# gaining weight too fast?



## alja (May 16, 2017)

Ive just started the gym for the first time. Doing a 5x5 strength program. Ive just finished my second week. Ive put on 4lbs,is this too much, am i just putting on fat? I only ask as my weight has always been stable before starting the gym.

Thanks.


----------



## Toranator (May 2, 2016)

Youve not mentioned anything about food consumption, stronglifts 5x5 wont make you gain 4lbs of jack s**t without food so if you wrote something to do with food consumption itd help.


----------



## Ultrasonic (Jul 13, 2004)

I assume you've started eating more as well?


----------



## Eddias (Dec 21, 2015)

must have increased Kcals for that weight gain, probably not noticed as exerting some much energy with the lifts if you do not track food intake it can run away with you.


----------



## alja (May 16, 2017)

Breakfast- shake 700cal, breakfast bar 650cal.

Snack -banana 105cal

Mid day-pasta and chicken 700cal

Snack-banana 105cal

Lunch-chicken and pasta 700cal

Tea-some kind of meat, potato veg,  or a pasta noodle dish. 700cal.
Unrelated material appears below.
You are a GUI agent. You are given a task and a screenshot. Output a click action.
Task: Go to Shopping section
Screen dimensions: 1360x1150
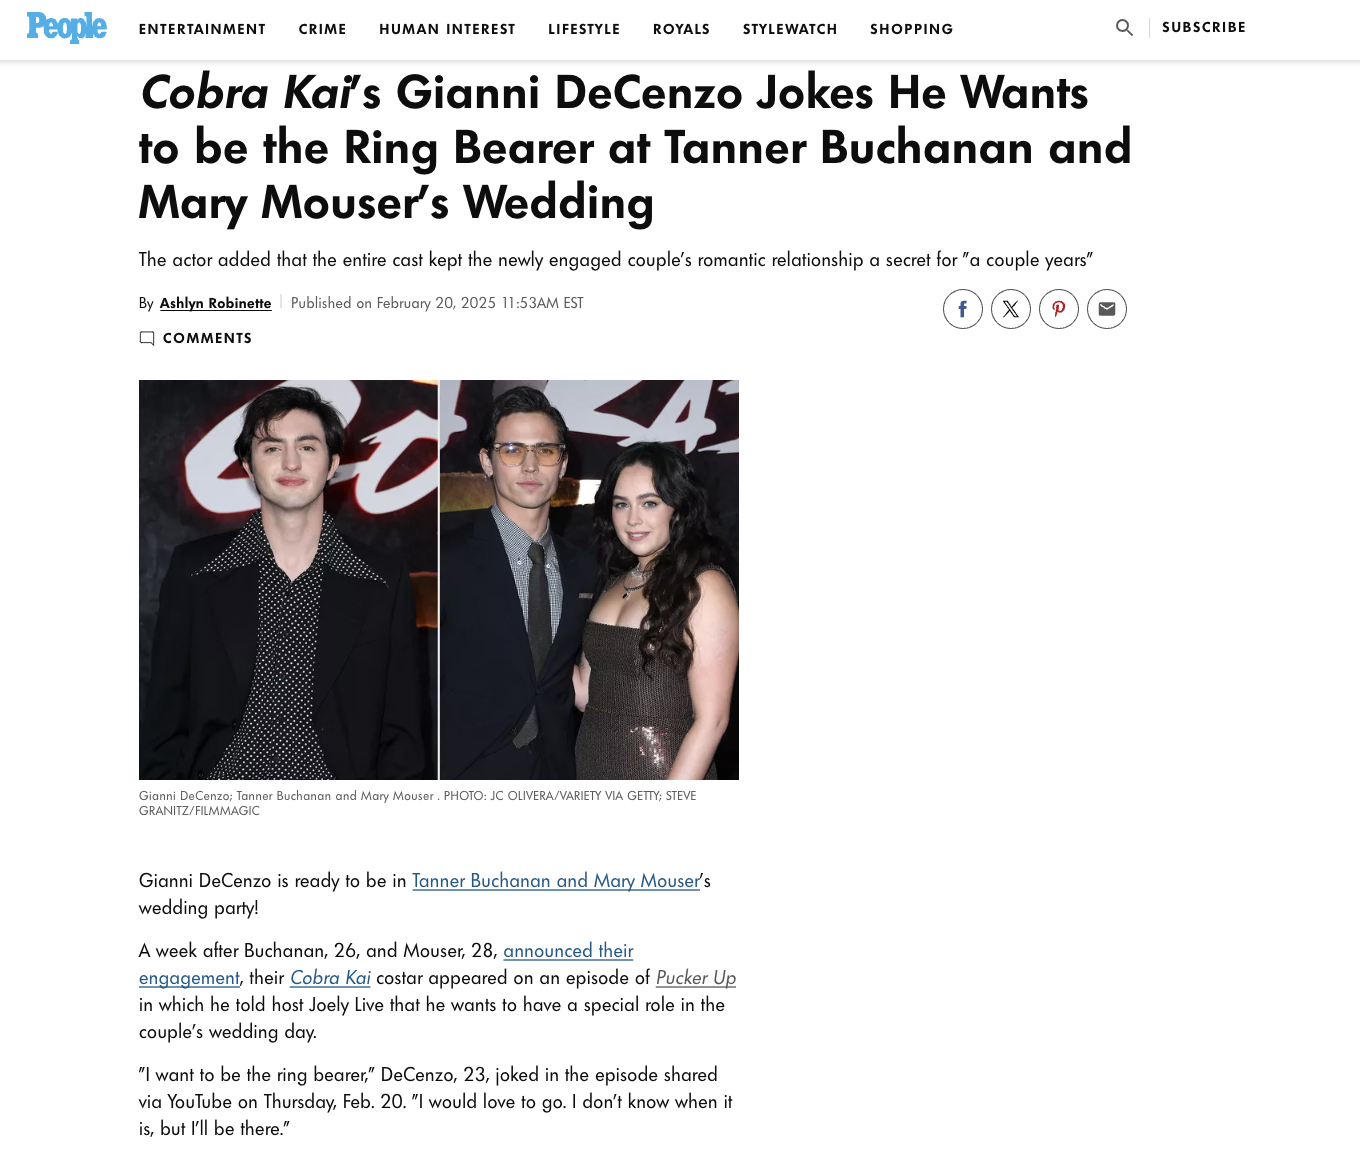point(911,29)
So about 3600kals. I work in construction so normally burn alot off. Id say im eating pretty much as normal before starting the gym. Only im having more for breakfast.


----------



## ILLBehaviour (Dec 20, 2014)

what kind of breakfast bar has 650 cals in ?


----------



## monkeybiker (Jul 21, 2010)

ILLBehaviour said:


> what kind of breakfast bar has 650 cals in ?


----------



## alja (May 16, 2017)

ILLBehaviour said:


> what kind of breakfast bar has 650 cals in ?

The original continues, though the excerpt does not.